The call by Tesco chief executive Dave Lewis for the Chancellor to introduce a 2% levy on goods sold via the internet illustrates the anguish experienced by many high street retailers operating from physical stores.
The punitive rise in business rates bills for many UK retailers following the 2017 Revaluation has been well chronicled. According to latest figures published by ONS, retailers have had their worst start to the year for five years. Stores such as Toys R Us, Carpetright and House of Fraser have gone into CVA or administration- not just due to their business rate bills of course, but certainly these have added to their strains. Observers claim 50,000 jobs are at risk in the sector.
The theory is that taxing internet providers such as Amazon who currently pay modest business rates bills, compared to the physical owners of stores, could level the playing field and raise £1.25bn in tax that could be used to help traditional retail businesses.
Whilst I have sympathy with the retailers’ plight, I am not sure this is the answer. The government can’t afford to reduce the £25bn pot it receives from the business rates levy- so for a start there are limits on what it can re-distribute. And even if it raised revenues by taxing on-line retailers, this could very well backfire and hit some of those it is meant to help.

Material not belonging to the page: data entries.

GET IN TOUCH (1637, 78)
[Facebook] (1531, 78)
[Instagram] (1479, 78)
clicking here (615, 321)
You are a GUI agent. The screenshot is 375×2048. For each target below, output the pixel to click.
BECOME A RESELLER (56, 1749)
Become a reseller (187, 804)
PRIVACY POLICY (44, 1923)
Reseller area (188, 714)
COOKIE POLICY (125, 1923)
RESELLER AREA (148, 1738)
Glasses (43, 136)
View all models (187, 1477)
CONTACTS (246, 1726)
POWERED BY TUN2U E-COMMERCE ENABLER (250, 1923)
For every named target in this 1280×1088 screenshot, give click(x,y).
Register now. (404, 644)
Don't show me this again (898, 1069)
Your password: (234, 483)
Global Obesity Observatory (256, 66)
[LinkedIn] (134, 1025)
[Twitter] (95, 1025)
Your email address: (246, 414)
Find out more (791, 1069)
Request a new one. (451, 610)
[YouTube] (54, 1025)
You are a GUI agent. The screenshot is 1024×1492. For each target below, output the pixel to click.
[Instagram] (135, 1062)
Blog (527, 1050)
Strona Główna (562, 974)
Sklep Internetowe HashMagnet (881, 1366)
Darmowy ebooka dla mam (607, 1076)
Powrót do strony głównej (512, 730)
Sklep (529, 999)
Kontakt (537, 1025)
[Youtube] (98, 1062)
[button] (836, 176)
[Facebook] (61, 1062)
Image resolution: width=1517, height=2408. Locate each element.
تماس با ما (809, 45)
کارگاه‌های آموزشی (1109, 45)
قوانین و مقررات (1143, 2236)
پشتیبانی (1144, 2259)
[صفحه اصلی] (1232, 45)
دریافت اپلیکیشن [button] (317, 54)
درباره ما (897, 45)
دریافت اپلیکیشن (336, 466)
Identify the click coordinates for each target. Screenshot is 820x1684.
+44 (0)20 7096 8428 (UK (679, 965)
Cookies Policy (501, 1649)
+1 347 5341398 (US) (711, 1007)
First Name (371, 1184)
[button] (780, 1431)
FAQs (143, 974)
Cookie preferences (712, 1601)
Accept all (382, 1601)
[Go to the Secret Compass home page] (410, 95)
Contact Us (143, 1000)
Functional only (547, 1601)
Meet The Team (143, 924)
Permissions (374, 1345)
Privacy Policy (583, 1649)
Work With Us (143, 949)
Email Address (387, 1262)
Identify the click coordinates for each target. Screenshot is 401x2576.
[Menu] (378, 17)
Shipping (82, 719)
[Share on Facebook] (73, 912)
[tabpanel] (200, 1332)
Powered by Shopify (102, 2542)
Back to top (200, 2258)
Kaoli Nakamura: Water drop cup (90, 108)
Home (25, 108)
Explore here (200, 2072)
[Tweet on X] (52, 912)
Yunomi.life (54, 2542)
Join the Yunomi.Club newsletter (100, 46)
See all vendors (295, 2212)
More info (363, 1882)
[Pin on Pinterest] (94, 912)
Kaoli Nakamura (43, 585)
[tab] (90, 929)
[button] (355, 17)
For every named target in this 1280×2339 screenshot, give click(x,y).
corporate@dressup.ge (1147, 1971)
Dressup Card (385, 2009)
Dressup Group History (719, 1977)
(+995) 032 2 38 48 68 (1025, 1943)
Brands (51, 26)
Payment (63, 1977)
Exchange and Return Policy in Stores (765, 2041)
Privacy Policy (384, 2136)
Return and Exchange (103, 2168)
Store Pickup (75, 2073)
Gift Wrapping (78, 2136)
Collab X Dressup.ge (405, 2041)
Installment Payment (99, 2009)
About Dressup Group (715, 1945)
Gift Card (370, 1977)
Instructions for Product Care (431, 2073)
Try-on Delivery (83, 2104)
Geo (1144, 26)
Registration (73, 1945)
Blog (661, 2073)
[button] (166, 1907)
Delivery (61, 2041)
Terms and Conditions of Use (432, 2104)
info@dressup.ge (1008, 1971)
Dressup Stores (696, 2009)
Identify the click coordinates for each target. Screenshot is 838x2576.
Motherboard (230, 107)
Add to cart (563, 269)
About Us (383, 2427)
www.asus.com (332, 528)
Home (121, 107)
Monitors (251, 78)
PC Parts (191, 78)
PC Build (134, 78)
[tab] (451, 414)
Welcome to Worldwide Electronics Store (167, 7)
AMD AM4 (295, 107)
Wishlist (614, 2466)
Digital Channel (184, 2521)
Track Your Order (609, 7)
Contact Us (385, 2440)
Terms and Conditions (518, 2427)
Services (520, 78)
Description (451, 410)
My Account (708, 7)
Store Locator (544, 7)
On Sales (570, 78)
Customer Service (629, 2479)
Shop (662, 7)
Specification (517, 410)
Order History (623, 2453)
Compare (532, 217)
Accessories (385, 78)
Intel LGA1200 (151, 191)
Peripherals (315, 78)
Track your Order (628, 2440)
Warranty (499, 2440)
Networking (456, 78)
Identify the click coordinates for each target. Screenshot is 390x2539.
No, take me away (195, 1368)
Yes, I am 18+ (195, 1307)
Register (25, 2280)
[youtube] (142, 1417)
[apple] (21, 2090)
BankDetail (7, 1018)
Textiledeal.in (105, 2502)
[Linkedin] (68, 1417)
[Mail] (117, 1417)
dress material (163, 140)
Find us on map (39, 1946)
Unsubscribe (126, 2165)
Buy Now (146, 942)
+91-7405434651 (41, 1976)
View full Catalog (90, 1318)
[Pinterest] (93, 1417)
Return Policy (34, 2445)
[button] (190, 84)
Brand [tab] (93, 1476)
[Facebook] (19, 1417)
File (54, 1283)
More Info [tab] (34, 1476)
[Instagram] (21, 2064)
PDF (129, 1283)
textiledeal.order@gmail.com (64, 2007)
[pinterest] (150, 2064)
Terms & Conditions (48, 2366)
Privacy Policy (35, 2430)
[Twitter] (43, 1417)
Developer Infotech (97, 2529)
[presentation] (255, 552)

Amazon would probably shrug off the pain, but there would be a negative impact for those many retailers who sell both online and in stores, particularly those, such as John Lewis, who have profited from the click and collect service. Moreover, any extra sales tax would also most probably be passed onto the consumer, who would be the ultimate loser.
It’s also difficult to see if the UK could introduce this in isolation from what the rest of the world is doing in any case, it might just mean Amazon and the like pull away from the UK, taking jobs and opportunities with them.
But above all that, I also believe that business rates reform needs to go much wider than purely retail alone. Independent businesses, food and beverage, pubs, industrials all have been hit by the calamitous 2017 Revaluation which has led for many to big business rates rises. For others a policy of downward phasing over four years has meant rates have not been allowed to get to their true lower levels. This year, unsustainable 49% for top rises are currently planned. Such businesses will have already have had to swallow a rise of 74% plus inflation in the last two years. This may be the last straw.
The current relief system is incredibly complex and has created business rate deserts in the country, where due to the system of small businesses reliefs, some businesses are paying no business rates at all for the services they receive. We therefore need to introduce a fairer system of funding and spread the load. We should ask all small businesses to pay a minimum contribution to the system and look at other reliefs, such as agricultural reliefs which may need reforming. Most businesses are happy to pay towards the services they use - and it is only fair that they pay something. They just object to paying a 50p tax given the massive rises. Rebasing of the multiplier would make such payments more palatable.
The Chancellor has a great opportunity in the forthcoming Budget to start the process for Business Rate reform. Listening to the demands from the retail sector is only the beginning.